===== Trecho =====
Em ambos os casos a empresa tem seu CNPJ declarado inapto de forma sumária, sem qualquer chance de contraditório. Consequentemente, toda e qualquer operação em andamento fica à mercê dos efeitos da declaração de inaptidão de CNPJ.
A Receita Federal primeiro sanciona para depois permitir a retificação das irregularidades, o que tem potencias efeitos graves no exercício da empresa que pode ser prejudicado de maneira irreversível.
Como exemplo, considere-se o caso da finalização de uma operação bancária para capital de giro ou para financiamento de uma obra. São meses de negociação que precisarão ser retomados do início caso o CNPJ da empresa seja declarado inapto, tempo que, muitas vezes, a empresa não tem.
Por sua vez, nos casos de irregularidades cometidas nas operações de comércio exterior o rito para a declaração de inaptidão de CNPJ é mais complexo, mas não menos prejudicial e arbitrário.
O procedimento determinado pela Instrução Normativa apresenta um grande problema: a suspensão sumária do registro da sociedade no CNPJ.
Estabelece o artigo 44, II da Instrução Normativa da Receita Federal do Brasil nº 1863/2018 a suspensão do CNPJ de empresa que seja objeto de representação por irregularidade no comércio exterior, para que só depois esta seja intimada a prestar esclarecimentos.
Analisemos a situação em termos práticos. Mais uma vez, a sociedade sofrerá restrição antes mesmo de se verificar que uma irregularidade efetivamente ocorreu. Estará impedida de atuar em seu ramo de atividade até que se encerre o processo administrativo.
O fundamento da Administração para justificar medias previstas nos artigos acima citados o artigo 45 da Lei 9784/99, que fala da possibilidade de adoção pela Administração de medidas acauteladoras em caso de perigo iminente.
A previsão é aberta e dá ampla margem para interpretação, haja vista que o conceito de perigo iminente é subjetivo. Além disso, o dispositivo prevê expressamente que as medidas acauteladoras têm de ser motivadas.
Dessa forma, não há respaldo na legislação para a declaração de inaptidão/suspensão do CNPJ das pessoas jurídicas sem que se respeite o contraditório.
Outro argumento levantado pela Receita Federal é o princípio da supremacia do interesse público sobre o privado, sob o argumento de que o dano causado à pessoa jurídica seria justificado pela defesa dos interesses públicos.
Porém, considerando que estamos falando que uma sanção que é aplicada sem qualquer manifestação prévia dos interessados, e, que todas são referentes a situações pontuais[2], seria de bom alvitre ponderar se tal medida não é desproporcional ao paradigma proposto.
Nas palavras de Celso Antônio Bandeira de Mello: “Em suma: os ‘poderes’ administrativos – na realidade, deveres-poderes – só existirão – e, portanto, só poderão ser validamente exercidos – na extensão e intensidade proporcionais ao que seja irrecusavelmente requerido para o atendimento do escopo legal a que são vinculados. ” (p.28. 2009) (Grifei)
===== Conteúdo das entradas =====
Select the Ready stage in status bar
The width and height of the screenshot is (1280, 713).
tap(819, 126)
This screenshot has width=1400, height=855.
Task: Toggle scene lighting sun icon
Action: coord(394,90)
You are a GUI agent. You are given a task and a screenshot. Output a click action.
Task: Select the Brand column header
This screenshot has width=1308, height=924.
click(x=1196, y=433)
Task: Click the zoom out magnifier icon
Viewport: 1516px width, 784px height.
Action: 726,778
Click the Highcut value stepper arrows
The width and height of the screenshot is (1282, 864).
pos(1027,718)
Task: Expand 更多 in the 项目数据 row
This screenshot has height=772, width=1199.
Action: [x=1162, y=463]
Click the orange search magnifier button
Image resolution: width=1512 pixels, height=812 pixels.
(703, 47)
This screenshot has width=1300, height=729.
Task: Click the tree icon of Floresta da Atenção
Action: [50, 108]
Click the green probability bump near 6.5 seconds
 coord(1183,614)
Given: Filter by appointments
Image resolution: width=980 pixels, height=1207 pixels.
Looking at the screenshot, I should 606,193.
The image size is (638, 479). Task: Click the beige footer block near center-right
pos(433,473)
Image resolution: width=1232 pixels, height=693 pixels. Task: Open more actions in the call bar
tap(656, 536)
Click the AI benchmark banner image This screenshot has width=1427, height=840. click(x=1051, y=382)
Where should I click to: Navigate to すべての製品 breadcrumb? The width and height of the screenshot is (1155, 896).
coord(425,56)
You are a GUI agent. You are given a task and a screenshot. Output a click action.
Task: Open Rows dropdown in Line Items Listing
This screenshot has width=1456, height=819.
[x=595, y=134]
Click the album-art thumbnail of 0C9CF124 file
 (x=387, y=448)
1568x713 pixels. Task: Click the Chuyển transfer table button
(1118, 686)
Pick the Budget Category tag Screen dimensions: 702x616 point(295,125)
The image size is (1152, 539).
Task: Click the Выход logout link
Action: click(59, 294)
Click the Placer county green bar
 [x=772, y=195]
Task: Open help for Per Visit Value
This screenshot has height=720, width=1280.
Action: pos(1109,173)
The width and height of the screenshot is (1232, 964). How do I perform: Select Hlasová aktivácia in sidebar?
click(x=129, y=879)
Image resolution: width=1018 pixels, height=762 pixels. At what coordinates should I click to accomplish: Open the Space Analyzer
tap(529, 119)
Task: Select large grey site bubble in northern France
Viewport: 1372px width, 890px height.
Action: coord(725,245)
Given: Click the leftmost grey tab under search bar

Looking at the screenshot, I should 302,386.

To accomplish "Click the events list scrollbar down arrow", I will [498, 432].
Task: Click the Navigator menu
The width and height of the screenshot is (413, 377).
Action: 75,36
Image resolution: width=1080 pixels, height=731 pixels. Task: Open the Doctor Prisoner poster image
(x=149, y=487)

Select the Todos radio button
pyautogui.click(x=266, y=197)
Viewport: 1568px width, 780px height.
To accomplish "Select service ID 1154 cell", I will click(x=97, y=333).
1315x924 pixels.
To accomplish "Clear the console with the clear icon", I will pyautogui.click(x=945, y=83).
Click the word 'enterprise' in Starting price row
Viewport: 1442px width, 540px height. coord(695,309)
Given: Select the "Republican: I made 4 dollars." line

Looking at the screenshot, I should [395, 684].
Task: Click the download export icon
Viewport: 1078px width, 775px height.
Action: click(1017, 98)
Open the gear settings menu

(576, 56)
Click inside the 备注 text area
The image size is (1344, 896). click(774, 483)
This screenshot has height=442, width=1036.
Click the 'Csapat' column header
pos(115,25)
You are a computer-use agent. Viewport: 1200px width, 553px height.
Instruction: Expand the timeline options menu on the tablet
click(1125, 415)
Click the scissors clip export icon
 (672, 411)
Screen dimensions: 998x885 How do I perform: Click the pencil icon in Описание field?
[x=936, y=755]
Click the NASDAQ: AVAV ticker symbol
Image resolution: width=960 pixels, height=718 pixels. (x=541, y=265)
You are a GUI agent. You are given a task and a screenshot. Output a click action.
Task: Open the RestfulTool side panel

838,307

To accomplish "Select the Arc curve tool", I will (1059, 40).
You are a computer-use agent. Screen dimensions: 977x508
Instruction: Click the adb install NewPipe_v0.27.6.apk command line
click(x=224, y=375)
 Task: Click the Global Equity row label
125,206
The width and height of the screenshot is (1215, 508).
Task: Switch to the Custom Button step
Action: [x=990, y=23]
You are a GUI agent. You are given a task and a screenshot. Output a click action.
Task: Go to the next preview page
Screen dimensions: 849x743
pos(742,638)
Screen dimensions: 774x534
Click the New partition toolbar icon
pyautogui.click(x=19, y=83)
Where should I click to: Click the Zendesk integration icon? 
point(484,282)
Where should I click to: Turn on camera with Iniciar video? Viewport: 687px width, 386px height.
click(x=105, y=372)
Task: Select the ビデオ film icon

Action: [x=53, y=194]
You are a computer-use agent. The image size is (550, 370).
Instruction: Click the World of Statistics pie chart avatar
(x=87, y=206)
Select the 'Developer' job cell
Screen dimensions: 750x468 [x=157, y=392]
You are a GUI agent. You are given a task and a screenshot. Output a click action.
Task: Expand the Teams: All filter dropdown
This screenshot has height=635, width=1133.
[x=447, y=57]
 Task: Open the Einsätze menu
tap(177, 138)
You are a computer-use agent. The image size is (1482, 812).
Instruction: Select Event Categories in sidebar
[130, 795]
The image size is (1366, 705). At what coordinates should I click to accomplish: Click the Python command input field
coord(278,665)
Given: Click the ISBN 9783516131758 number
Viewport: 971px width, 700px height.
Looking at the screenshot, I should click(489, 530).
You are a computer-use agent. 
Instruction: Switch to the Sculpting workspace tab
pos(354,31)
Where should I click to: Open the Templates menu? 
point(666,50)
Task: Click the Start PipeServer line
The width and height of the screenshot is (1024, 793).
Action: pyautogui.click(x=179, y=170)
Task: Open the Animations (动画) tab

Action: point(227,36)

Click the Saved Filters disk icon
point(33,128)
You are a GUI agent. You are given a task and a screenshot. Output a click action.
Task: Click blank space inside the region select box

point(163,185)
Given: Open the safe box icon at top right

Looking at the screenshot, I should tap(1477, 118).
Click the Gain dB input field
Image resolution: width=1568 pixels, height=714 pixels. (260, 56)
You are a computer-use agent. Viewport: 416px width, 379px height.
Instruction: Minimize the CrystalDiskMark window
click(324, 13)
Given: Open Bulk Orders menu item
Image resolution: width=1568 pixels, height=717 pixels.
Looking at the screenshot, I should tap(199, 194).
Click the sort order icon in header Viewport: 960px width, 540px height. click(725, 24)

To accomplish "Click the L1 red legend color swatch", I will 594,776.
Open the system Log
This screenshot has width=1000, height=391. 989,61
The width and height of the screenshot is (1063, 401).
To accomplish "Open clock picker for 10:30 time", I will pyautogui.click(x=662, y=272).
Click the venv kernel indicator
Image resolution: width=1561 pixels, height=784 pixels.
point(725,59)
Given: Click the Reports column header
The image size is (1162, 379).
=====
#### [Tarefa A]
Reproduza o trecho sobre a inaptidão de CNPJ de "O fundamento da" a "de perigo iminente.".
#### [Tarefa B]
Segundo o trecho sobre a inaptidão de CNPJ, qual dispositivo da Instrução Normativa da Receita Federal do Brasil nº 1863/2018 estabelece a suspensão do CNPJ da empresa objeto de representação por irregularidade no comércio exterior?

#### [Resposta esperada A]
O fundamento da Administração para justificar medias previstas nos artigos acima citados o artigo 45 da Lei 9784/99, que fala da possibilidade de adoção pela Administração de medidas acauteladoras em caso de perigo iminente.

#### [Resposta esperada B]
O artigo 44, II.